Rural Wisconsin still faces postal service slowdowns and cuts backed by Ron Johnson
A long-sought reform bill has finally become law, but small businesses, farmers and veterans have been forced into costlier alternatives that pose risks to their time-sensitive shipments.
When La Crosse’s Tina Pohlman has to send important documents to a colleague in California, Senator Ron Johnson isn’t far from her mind — and not in a good way. She holds him responsible for backing US Postal Service (USPS) cuts and slowdowns that have impacted his efforts to raise funds for medical research.
“He’s not looking for small businesses like mine,” Pohlman said of Johnson. “He’s not looking for small and medium-sized businesses that regularly use the U.S. Postal Service.”
Pohlman was aware of the ongoing issues with the USPS, but said they hadn’t had a major impact on her until this year, as she handled the annual state-by-state registrations needed to fundraising for the APS Foundation of America, which she founded to raise awareness of antiphospholipid syndrome, an autoimmune disease that causes multiple miscarriages, thrombosis, early strokes and heart attacks.
While state governments are getting a little better at processing licenses and permits through standardized forms and online sites, Pohlman said it’s still a major undertaking each May to submit paper forms and payments to numerous states in the short time after the nonprofit group completed its Internal Revenue Service paperwork.
The secretary of the foundation lives in California. Most years, Pohlman says, the annual rush to register across the country was predictable.
“I could trust the two-day envelope to make it happen,” Pohlman said. “And she could put it in a two-day envelope and have it back. And we wouldn’t have to worry about anything. We could follow him and there would be no question.
But in April, the USPS announced a reduction in its “punctuality” standards – allowing up to five days for a first-class package to arrive, as more mail was being shipped by truck rather than air. For urgent business, Pohlman said, they felt compelled to use more expensive private carriers.
“We would rather our money go to awareness and research,” said Pohlman, a patient with lupus and antiphospholipid syndrome. “It’s hurting my nonprofit’s portfolio, and it’s going to hurt research and outreach to my clients and people with antiphospholipid syndrome.”

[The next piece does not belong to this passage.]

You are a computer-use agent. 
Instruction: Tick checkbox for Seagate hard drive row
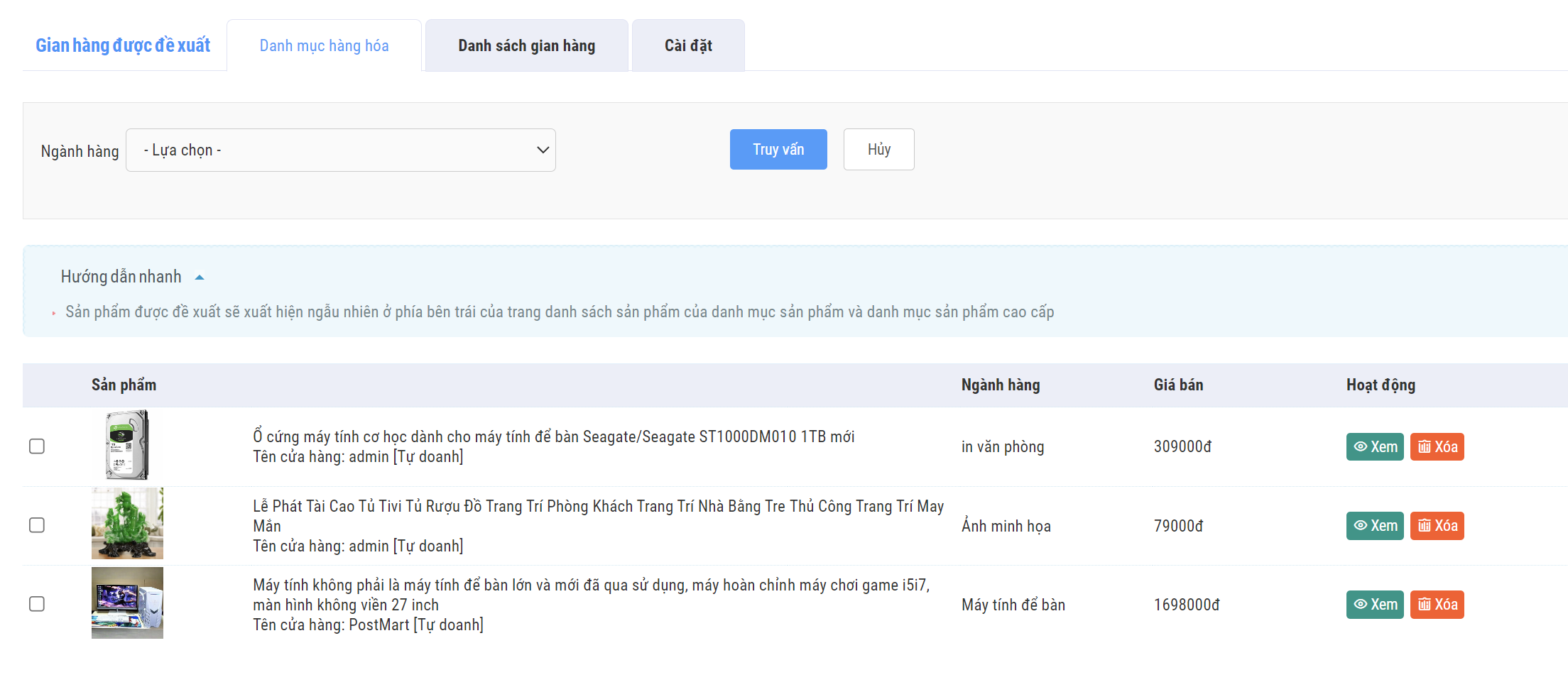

The situation could be on the verge of improvement after the passage of the Postal Service Reform Act, signed by President Joe Biden in April, designed to free the USPS from the heavy burdens imposed by Republicans ago 15 years and severe cuts instituted by Postmaster General Louis DeJoy, an appointee of former President Donald Trump. While Democratic Sen. Tammy Baldwin supported the much-sought measure, Johnson opposed it and defended DeJoy for the cuts.
Johnson’s opposition to helping the Postal Service dates back more than a decade, when he opposed an attempt to help the Postal Service escape the bureaucracy he frequently criticizes in the private sector. A unique financial burden was added by congressional Republicans years earlier, forcing the USPS to prepay health care costs for future retirees, a requirement imposed on no other federal agency.
Rejecting pleas for help in 2012, Johnson said, “We simply cannot afford to add hundreds of billions more to support a service that cannot survive on its own.”
In 2020, Johnson acknowledged the issues and said the changes “should have been implemented years ago.” But rather than scrap the $50 billion artificial liability, Johnson suggested cutting overtime pay for carriers.
Back in rural Wisconsin, a lot of damage has already been done. Farmers who used to use the post office to send everything from bees to chicks have had to switch to other carriers after thousands of small animals died in the delayed shipments. Veterans faced delays in receiving their prescription medications. And small businesses in Wisconsin that were singing the praises of the Postal Service’s reliability have switched to more expensive private carriers, only exacerbating the financial strain on the USPS.
For Pohlman, Johnson’s actions are not going well.
“I was pretty disgusted that he voted no. I mean, he pays lip service to us a lot, but he says one thing and does another,” she said.
“I’m a businesswoman, and he’s not interested in small businesses like mine.